При Александре I к карьере посла дворянство относилось достаточно индифферентно. Когда вице-канцлеру А. Б. Куракину в 1808 году предложили поехать послом в Париж, он отказался. Будучи тайным конфидентом императрицы-вдовы Марии Фёдоровны, приставившей его следить за сыном, он писал ей: «Я сознался государю откровенно, что не могу решиться принять этот пост, потому что, ставя милости Вашего высочества выше всего, я не могу забыть, что Вы, даже шутя, всегда выражали нежелание, чтобы я поехал в Париж, что я слишком стар…» К тому же вице-канцлер был противником русско-французского сближения и не хотел ставить себя под удар недоброжелателей как в Петербурге, так и в Париже. Тогда император отправил его послом в Вену.

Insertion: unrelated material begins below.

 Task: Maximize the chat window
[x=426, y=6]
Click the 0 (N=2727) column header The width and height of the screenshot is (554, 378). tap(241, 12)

Во времена Александра III и Николая II ситуация изменилась, и щепетильности у кандидатов в послы резко поубавилось, а чётких правил, регламентирующих возрастной ценз этих высших чиновников, выработано не было. Поэтому за посольские посты держались до гробовой доски. Барон Менгден, прослуживший в Министерстве иностранных дел 54 года, ушёл с поста министра-резидента при Саксонском дворе в возрасте 78 лет. Впрочем, умирали послы и молодыми: посланник при дворе португальского короля Мануэля II (1889–1932) П. А. Арапов, пробыв в Португалии всего три года, скоропостижно скончался в 1885 году в возрасте 47 лет. По всей видимости, Павел Александрович не смог акклиматизироваться в жарком Лиссабоне.

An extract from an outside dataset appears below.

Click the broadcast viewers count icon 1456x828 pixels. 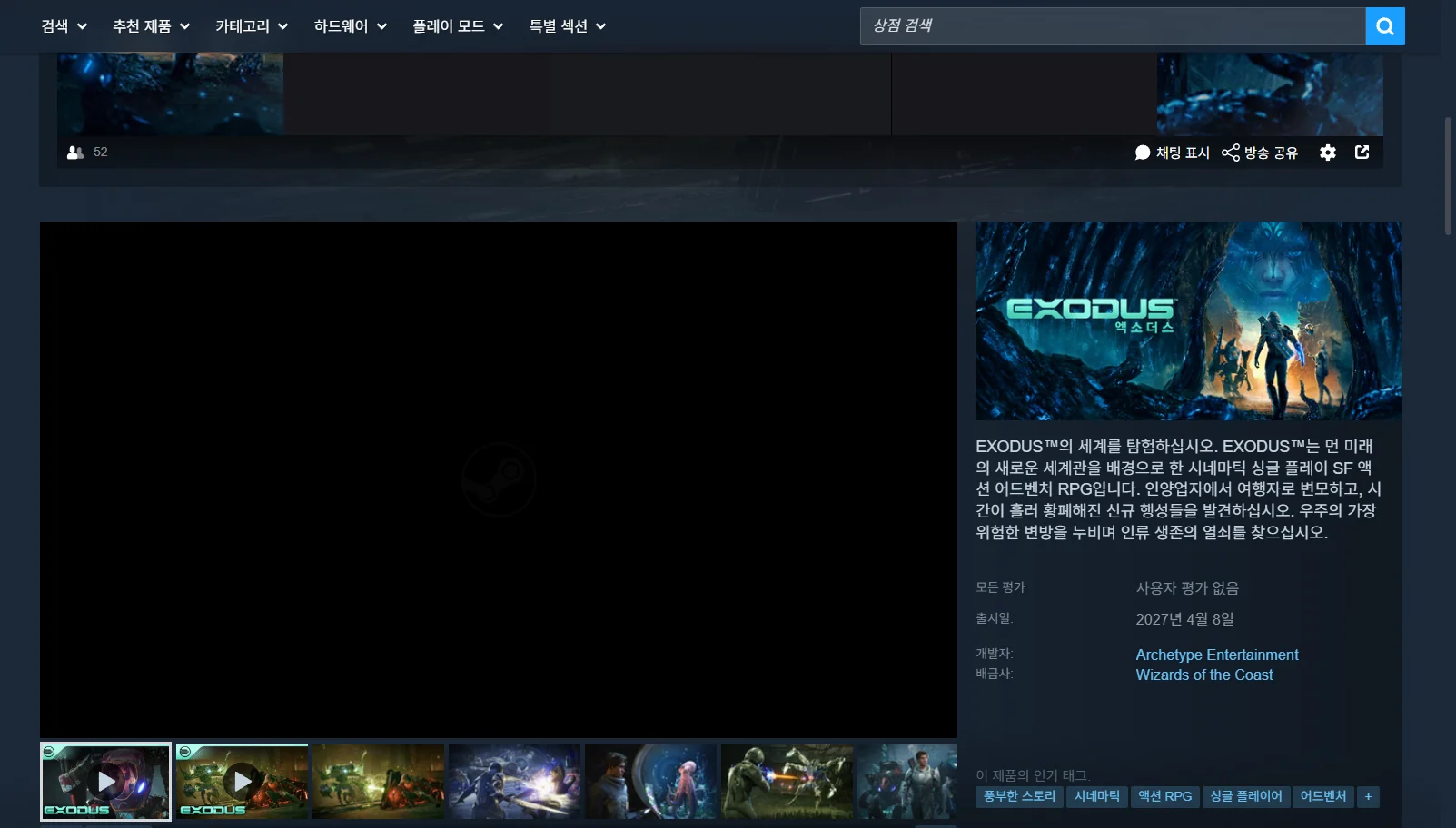(75, 153)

Увольнение послов было всегда для них большой трагедией, пишет Соловьёв, а одному французскому дипломату это дало повод сделать остроумное замечание о том, что послы редко умирают и никогда не подают в отставку. Посла в Риме барона Икскуля фон Гильденбрандта не могли удалить из Рима до самой его смерти, причём предсмертное его состояние длилось целый год, и исполнять свои обязанности он, естественно, не мог. Александр III относился к этой проблеме с большим раздражением. Ему не нравилось, когда сенильных дипломатов при увольнении из Министерства иностранных дел назначали членами Государственного совета.